OpenACC routine/nordc problem

Hi,

I would like to write an class using OpenACC directives and compile it to a shared library, then write an execute file to instantiate this class, and do parallel computing, here are some problems that i’ve met:

  1. I added an class named A in an already existing library -> this class use OpenACC directives while the other codes in this library don’t; This library will be used for many other codes as a link library.

=> If i understand correctly, if i want to compile this class successfully, i should add -nordc flag.
=> But i also want to define an OpenACC routine function in class A, which will be used in other codes

  1. After the first step, i wrote another execute code file, in which class A is instantiated and used for offload computing. i compiled it

  2. But when i ran this execution, i found that the result is not correct, a value that is copied into gpu device, and calculated by OpenACC routine function, updated to host, always equals to 0, which means that there is an unknown problem in my program

I guess this error may be caused by -nordc,
And my question is, if -nordc is used for compiling a shared library while in this library there is an acc routine function defined, can it works correctly, in other words, can i use this library in other code successfully?

Thanks,
Tao CHANG

Hi Tao CHANG,

And my question is, if -nordc is used for compiling a shared library while in this library there is an acc routine function defined, can it works correctly, in other words, can i use this library in other code successfully?

The core issue is that there isn’t a dynamic linker for device code.

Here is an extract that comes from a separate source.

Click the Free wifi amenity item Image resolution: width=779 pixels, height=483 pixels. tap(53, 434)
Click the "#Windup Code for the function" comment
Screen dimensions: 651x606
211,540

Hence in order to use features that require a device linker, such as calling a device routine from device code, the code must be statically linked. Basically, the “nordc” option disables the need for static linking and allows for device objects to be self-contained which in turn allows for them to be used in shared objects.

If the called device routine is contained within the same source file, then typically this routine will be inlined thus removing the need for the link. If the device calls are in separate source files, then they need to be linked and rdc must be used.

Hence external device code can not call device code within a shared object.

I guess this error may be caused by -nordc,

Does the program work if you statically link it with RDC enabled?

I’d try and get this working first, and then see about how to port the code to a shared object. There could be other unrelated issues.

-Mat

[



Hence external device code can not call device code within a shared object.

Does the program work if you statically link it with RDC enabled?

Hi, Mat,

Thanks for your reply. I tried to compile with default rdc flag, the compilation goes well, yet it happens to be an error during execution as below:
Failing in Thread:1
call to cuModuleGetFunction returned error 500: Not found

It seems that the routine function is not considered as defined. How to explain it? Is it a device linker problem?

Thanks in advance.
Tao [/u]

I tried to compile with default rdc flag, the compilation goes well, yet it happens to be an error during execution as below:
Failing in Thread:1
call to cuModuleGetFunction returned error 500: Not found

This means that the generated CUDA “bin” file isn’t getting linked in with your binary. Did you statically link or are you trying to use the shared object?

-Mat

I tried to use the shared object which is compiled with rdc flag.

Hi,

What do you mean statically link? I don’t get it.

Right now what i would like to do is as follows:

In directory D: class A, class B, class C, where B is the cuda version class inheriting A, C is the OpenACC version class inheriting A.

compile files in directory D to a library named D.so

In directory E: main function file, using class C, so to compile it i linked library D.so.

But the routine function defined in class C didn’t work.

-Tao